Objective To investigate the role of the inflammatory lipid mediator leukotriene B-4 (LTB4) and its receptor, BLT1, in the development and progression of systemic sclerosis (SSc). Methods Serum levels of LTB4 were compared in 64 patients with SSc and 80 healthy controls. Skin and lung tissue sections from patients with SSc and healthy donors were immunostained for leukotriene A(4) hydrolase (LTA(4)H), the critical enzyme for LTB4 synthesis, and BLT1, in combination with different cell markers. In mouse models of SSc using bleomycin or angiotensin II challenge or immunization with the DNA topoisomerase I, genetic or pharmacologic interruption of the LTB4-BLT1 axis in mice was carried out to assess its effects on systemic disease features and myofibroblast markers. Immunoblotting was performed to examine the signaling pathway in fibroblasts and endothelial cells following stimulation with LTB4 or with serum from SSc patients. Results Serum LTB4 levels were 44.93% higher in patients with SSc than in matched healthy controls (mean +/- SD 220.3 +/- 74.75 pg/ml versus 152.0 +/- 68.05 pg/ml; P < 0.0001), and this was associated with the patient subsets of SSc-associated interstitial lung disease and diffuse cutaneous SSc. Levels of LTA(4)H and BLT1 were increased in lesional areas of the skin and lungs of SSc patients, and both were abundant in myofibroblasts and endothelial cells. Interruption of the LTB4-BLT1 axis in mouse models of SSc significantly mitigated dermal and pulmonary fibrosis, with 54.00% and 52.65% fewer alpha-smooth muscle actin-positive myofibroblasts accumulating in the skin and lungs of mice, respectively, after bleomycin challenge.

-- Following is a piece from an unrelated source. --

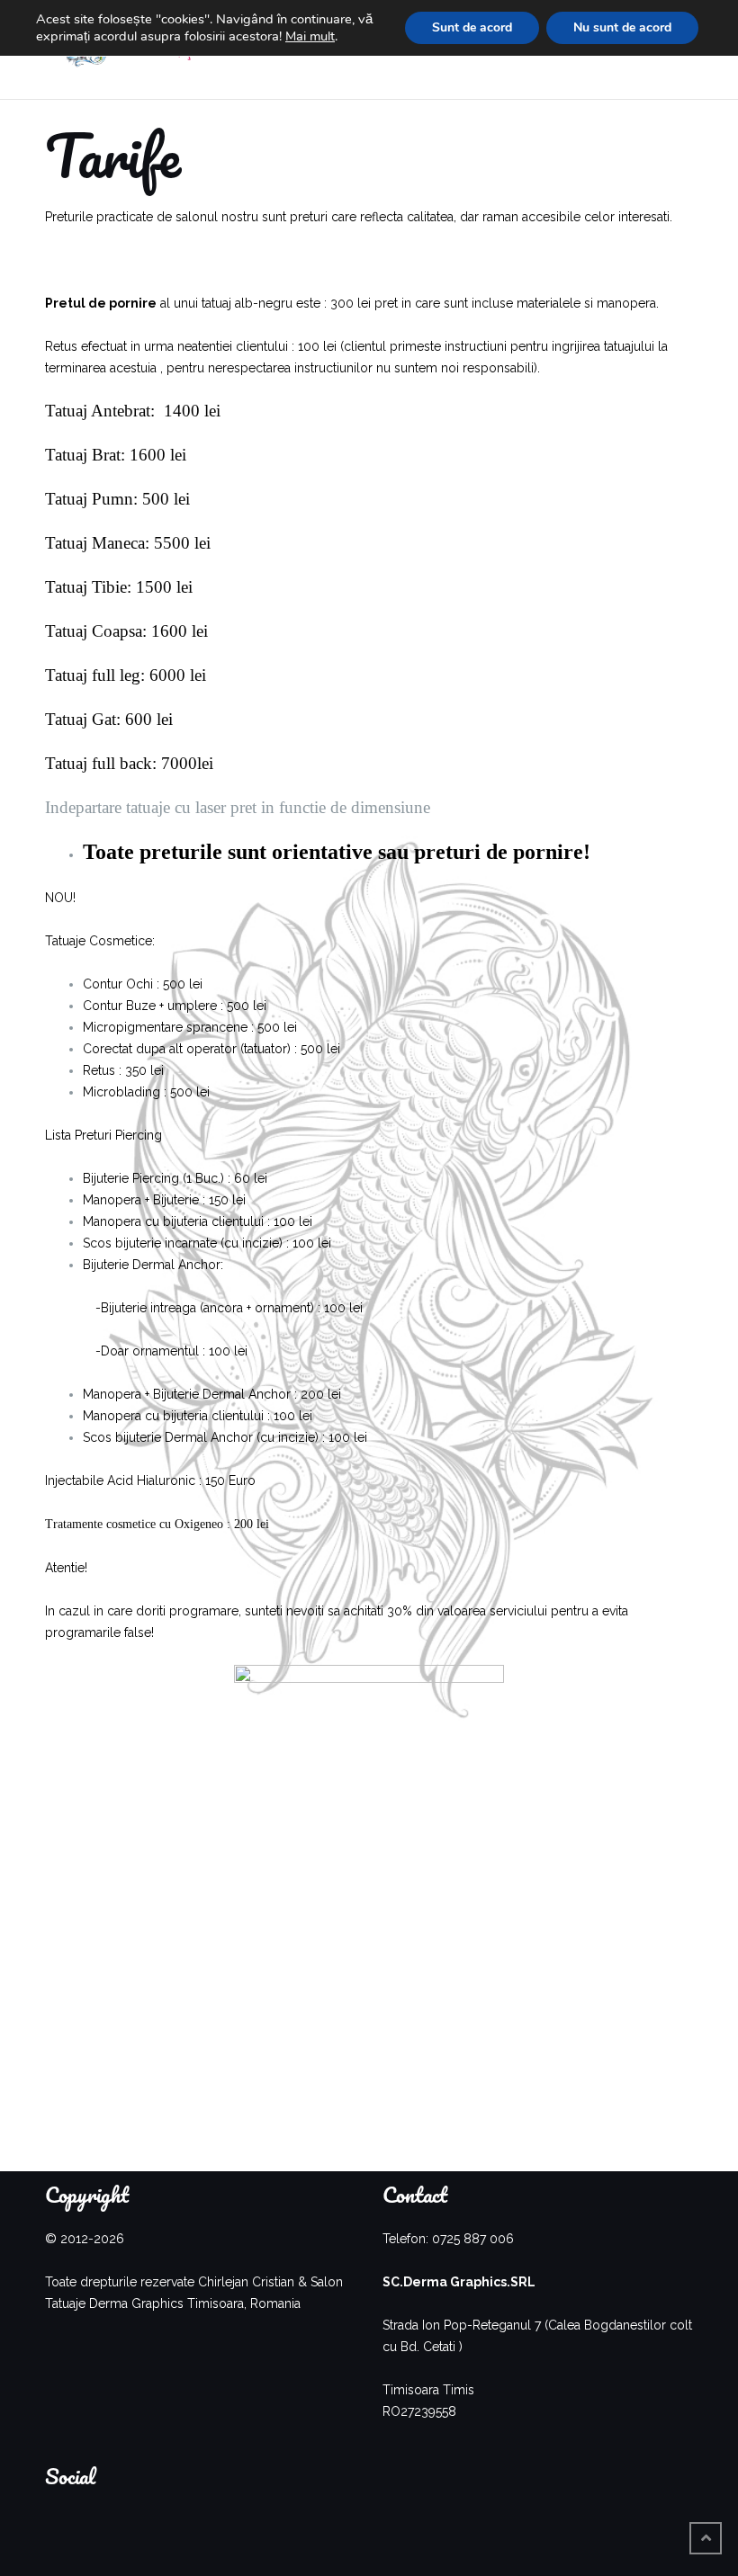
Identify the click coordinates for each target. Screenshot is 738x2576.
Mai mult (310, 36)
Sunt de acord (472, 27)
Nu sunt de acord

Immunoblotting of cultures with recombinant LTB4-stimulated fibroblasts and endothelial cells or with serum from SSc patients showed that fibroblast-myofibroblast and endothelial-mesenchymal transitions were promoted via BLT1, and that this was dependent on activation of the phosphatidylinositol 3-kinase (PI3K)/Akt/mechanistic target of rapamycin (mTOR) pathway but independent of the release of transforming growth factor beta (TGF beta) by fibroblasts or endothelial cells. Conclusion The LTB4-BLT1 axis may contribute to fibrosis in SSc by directly promoting myofibroblast differentiation via the PI3K/Akt/mTOR pathway, and this appears to operate independently of autocrine secretion of TGF beta.